> **EXERCISE**: State how many lines in the items below contain the word "Select". Reply with the number only.

> **MATERIAL SUPPLIED**:
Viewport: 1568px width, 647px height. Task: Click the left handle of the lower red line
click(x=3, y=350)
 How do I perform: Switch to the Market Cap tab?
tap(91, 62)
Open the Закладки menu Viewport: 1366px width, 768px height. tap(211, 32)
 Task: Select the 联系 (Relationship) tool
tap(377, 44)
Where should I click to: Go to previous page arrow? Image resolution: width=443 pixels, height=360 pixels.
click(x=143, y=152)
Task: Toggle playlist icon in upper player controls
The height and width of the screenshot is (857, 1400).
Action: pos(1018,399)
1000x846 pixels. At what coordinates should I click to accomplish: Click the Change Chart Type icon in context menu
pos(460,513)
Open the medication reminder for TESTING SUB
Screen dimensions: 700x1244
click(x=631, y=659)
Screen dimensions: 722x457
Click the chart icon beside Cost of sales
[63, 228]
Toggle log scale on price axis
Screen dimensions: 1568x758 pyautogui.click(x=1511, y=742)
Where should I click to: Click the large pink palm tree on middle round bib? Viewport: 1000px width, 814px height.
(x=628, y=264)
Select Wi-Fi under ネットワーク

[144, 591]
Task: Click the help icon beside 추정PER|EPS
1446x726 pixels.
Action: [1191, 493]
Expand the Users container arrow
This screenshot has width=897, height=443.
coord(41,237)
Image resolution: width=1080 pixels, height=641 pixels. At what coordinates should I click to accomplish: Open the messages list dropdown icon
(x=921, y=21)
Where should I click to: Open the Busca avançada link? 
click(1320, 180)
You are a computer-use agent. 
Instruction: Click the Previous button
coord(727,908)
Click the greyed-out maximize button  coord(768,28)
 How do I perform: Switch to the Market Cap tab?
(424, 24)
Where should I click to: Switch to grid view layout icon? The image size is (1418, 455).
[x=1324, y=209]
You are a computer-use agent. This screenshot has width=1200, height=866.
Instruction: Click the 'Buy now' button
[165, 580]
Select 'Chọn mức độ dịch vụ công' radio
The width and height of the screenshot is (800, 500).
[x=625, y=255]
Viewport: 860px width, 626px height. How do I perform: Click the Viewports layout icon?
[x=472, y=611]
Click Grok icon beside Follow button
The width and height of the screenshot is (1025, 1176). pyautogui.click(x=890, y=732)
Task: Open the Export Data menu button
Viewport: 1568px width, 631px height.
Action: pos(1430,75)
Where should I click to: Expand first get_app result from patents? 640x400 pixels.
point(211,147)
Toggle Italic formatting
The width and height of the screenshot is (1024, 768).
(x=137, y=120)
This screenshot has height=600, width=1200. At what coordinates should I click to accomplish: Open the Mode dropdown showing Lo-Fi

> **FINISHED EXERCISE**: 3